Entscheidungsstichwort (Thema)
Steuerberatungsgesetz. Abgabenordnung. Finanzgerichtsordnung. Bezeichnung der Rechtsnorm in der Revisionsbegründung. Hilfe in Steuersachen durch Vermögensverwalter bzw. Testamentsvollstrecker
Leitsatz (redaktionell)
1. Nach § 120 Abs. 2 FGO ist nicht ein bestimmter Gesetzesparagraph zu benennen; es muß lediglich eindeutig zu erkennen sein, welche Rechtsnorm für verletzt gehalten wird.
2. Der Begriff der Hilfe in Steuersachen nach § 4 Nr. 4 StBerG ist nicht restriktiv auszulegen. Die Verwaltertätigkeit setzt kein Verfügungsrecht über das verwaltete Vermögen voraus.

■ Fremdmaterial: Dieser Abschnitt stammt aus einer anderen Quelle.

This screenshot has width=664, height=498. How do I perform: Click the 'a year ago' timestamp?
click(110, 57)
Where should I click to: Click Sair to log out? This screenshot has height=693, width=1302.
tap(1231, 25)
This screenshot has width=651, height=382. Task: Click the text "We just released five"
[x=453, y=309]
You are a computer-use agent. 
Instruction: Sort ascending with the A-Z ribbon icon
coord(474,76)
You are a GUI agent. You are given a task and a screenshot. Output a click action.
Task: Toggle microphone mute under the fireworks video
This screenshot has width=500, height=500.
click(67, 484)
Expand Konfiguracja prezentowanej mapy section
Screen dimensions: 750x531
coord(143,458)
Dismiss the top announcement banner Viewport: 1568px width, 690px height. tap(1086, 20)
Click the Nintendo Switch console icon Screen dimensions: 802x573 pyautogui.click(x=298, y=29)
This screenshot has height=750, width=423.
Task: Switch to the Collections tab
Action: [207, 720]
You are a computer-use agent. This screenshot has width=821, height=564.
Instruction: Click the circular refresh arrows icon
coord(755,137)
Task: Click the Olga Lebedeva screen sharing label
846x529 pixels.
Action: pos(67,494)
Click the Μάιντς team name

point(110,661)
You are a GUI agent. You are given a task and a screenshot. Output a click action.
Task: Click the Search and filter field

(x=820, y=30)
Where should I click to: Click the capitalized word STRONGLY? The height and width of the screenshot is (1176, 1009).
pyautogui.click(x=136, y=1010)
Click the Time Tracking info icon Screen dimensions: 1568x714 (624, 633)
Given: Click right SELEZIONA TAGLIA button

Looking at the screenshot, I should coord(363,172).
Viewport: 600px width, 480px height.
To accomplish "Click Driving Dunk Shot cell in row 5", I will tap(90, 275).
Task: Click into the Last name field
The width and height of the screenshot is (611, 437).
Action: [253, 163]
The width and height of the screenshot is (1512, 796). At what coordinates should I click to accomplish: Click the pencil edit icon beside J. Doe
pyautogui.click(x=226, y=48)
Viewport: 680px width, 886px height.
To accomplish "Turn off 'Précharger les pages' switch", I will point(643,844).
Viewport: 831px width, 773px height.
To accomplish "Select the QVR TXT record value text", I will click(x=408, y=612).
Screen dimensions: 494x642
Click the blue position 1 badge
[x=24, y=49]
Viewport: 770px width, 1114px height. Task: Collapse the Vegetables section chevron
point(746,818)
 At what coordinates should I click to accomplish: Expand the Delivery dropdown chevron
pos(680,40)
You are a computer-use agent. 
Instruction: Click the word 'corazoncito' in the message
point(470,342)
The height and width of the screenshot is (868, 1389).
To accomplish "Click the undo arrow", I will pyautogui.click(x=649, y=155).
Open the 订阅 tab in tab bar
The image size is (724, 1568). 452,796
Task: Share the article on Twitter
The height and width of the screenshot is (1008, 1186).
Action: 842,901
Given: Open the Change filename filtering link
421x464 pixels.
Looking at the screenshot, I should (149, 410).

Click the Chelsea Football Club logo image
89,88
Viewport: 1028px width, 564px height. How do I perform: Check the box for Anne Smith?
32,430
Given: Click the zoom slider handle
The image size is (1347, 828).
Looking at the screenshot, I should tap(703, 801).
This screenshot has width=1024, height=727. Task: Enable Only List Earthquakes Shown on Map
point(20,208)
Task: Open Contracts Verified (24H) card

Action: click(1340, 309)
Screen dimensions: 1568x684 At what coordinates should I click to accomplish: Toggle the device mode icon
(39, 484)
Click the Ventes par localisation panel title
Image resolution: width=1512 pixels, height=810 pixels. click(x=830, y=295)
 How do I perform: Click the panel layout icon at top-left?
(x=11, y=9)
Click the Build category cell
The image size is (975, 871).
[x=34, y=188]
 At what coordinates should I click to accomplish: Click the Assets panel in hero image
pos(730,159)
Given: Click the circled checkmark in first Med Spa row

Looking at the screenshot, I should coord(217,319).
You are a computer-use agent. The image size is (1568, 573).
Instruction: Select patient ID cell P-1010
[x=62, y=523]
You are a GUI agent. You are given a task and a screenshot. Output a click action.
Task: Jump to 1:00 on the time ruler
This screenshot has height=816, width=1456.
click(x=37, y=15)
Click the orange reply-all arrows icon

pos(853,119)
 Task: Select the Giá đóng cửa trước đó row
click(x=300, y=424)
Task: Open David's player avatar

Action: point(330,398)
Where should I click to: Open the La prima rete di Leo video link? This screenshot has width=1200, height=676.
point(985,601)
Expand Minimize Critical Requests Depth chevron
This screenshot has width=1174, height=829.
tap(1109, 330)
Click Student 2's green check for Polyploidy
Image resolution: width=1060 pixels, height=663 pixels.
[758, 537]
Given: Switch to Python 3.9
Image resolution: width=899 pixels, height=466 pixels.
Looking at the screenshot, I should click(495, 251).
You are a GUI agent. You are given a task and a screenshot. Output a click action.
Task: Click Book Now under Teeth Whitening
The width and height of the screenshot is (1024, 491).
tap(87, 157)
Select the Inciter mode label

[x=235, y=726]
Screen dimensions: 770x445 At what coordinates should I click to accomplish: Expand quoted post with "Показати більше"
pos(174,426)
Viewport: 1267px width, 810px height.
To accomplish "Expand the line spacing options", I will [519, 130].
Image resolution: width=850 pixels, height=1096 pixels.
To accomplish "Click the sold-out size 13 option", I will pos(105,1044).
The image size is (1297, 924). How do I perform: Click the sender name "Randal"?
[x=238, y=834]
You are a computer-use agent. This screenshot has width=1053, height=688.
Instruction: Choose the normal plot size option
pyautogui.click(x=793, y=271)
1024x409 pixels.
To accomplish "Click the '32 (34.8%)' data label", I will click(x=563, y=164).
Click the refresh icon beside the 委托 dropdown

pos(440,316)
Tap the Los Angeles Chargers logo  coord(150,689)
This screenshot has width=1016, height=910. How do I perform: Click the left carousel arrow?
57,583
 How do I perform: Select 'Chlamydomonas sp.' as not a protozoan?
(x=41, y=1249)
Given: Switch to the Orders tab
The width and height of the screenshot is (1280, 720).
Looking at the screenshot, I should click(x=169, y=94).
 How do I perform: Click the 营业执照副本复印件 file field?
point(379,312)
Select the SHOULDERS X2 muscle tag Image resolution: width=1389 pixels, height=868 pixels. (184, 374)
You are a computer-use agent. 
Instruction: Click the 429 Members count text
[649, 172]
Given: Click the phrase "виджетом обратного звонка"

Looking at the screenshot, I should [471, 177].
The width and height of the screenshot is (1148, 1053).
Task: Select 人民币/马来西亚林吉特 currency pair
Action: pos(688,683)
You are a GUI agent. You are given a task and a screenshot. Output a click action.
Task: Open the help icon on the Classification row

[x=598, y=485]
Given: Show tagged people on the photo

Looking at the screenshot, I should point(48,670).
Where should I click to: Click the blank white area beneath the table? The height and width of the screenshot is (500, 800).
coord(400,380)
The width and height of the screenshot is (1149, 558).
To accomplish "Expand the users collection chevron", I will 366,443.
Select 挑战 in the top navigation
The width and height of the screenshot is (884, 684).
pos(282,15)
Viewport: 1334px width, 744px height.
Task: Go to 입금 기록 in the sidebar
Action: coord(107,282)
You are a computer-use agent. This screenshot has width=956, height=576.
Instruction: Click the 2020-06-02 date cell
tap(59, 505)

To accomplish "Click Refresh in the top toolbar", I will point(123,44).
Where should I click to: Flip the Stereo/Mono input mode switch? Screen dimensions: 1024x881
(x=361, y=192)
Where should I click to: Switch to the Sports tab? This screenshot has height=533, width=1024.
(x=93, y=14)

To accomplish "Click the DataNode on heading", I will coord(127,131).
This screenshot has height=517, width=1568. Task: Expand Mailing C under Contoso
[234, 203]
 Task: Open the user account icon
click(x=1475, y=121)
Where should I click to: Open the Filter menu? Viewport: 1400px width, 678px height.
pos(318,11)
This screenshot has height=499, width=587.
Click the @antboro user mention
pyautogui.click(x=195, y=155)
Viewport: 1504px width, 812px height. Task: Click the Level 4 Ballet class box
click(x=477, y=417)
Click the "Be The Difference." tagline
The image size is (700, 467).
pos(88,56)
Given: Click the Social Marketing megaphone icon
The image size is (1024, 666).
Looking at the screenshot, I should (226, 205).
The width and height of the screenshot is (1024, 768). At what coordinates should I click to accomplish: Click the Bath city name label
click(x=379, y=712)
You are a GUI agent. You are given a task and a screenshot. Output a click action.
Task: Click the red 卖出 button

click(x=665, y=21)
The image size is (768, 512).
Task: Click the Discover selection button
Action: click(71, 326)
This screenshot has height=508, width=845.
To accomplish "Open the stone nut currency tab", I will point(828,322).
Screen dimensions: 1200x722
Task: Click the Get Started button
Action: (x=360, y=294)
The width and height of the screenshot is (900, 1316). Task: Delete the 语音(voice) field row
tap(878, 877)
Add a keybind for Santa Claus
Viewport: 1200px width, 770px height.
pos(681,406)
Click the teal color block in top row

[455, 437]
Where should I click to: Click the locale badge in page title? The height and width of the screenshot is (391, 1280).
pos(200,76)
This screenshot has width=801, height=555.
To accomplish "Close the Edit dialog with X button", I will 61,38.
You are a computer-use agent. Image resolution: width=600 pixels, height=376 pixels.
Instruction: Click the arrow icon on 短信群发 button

Dabei sind an die steuerliche Qualifikation von Verwaltern und Verwahrern fremden Vermögens keine höheren Anforderungen zu stellen als an die des Steuerpflichtigen selbst.
3. Im Streitfall war der Vermögensverwalter nicht nach § 80 Abs. 5 AO 1977 zurückzuweisen.
4. Der Miterbe an einem –durch einen Testamentsvollstrecker verwalteten– Nachlaß kann die ihm zustehenden Verwaltungsbefugnisse am Nachlaß an einen Vermögensverwalter übertragen; denn der Testamentsvollstrecker verwaltet nicht die Rechte des Erben am Nachlaß. Bei der Wahrnehmung steuerlicher Rechte und Pflichten des Erben ist der Testamentsvollstrecker von einer Mitwirkung ausgeschlossen.
Normenkette
FGO § 120 Abs. 2; AO 1977 § 80 Abs. 5, §§ 34-35; StBerG § 4 Nr. 4; BGB §§ 2197, 2205
Tatbestand
Die Beigeladene A (Beigeladene) ist an der Erbengemeinschaft X beteiligt. Der Nachlaß wird von B als Testamentsvollstrecker verwaltet. Der Beklagte und Revisionskläger zu 1. (das Finanzamt – FA–) erließ gegen die Miterben am 16. Februar 1977 einen Feststellungsbescheid, in dem der Beigeladenen für 1975 ein Anteil an den Einkünften aus Vermietung und Verpachtung von … DM und an mitverwalteten Einkünften aus Kapitalvermögen von … DM zugerechnet wurde. Die Beigeladene legte –vertreten durch den Kläger und Revisionsbeklagten (Kläger)– Einspruch ein. Der Kläger bezeichnete sich in dem Einspruchsschreiben vom 28. Februar 1977 als financial Consultant und finance broker und hielt sich nach § 4 Nr. 4 des Steuerberatungsgesetzes (StBerG) für befugt, für die Beigeladene in Steuersachen aufzutreten. Die Beigeladene führte auf Antrage des FA in einem Schreiben vom 23. Juni 1977 aus: „Hinsichtlich der änderungsbedürftigen Einzelheiten des Feststellungsbescheides stelle ich anheim, sich an Herrn C zu wenden. Wie Ihnen bekannt ist, verwaltet er meine diesbezüglichen Angelegenheiten. Er verfügt daher über die entsprechenden Unterlagen und ist von mir bevollmächtigt, Ihnen alle sachlich erforderlichen Auskünfte zu erteilen.”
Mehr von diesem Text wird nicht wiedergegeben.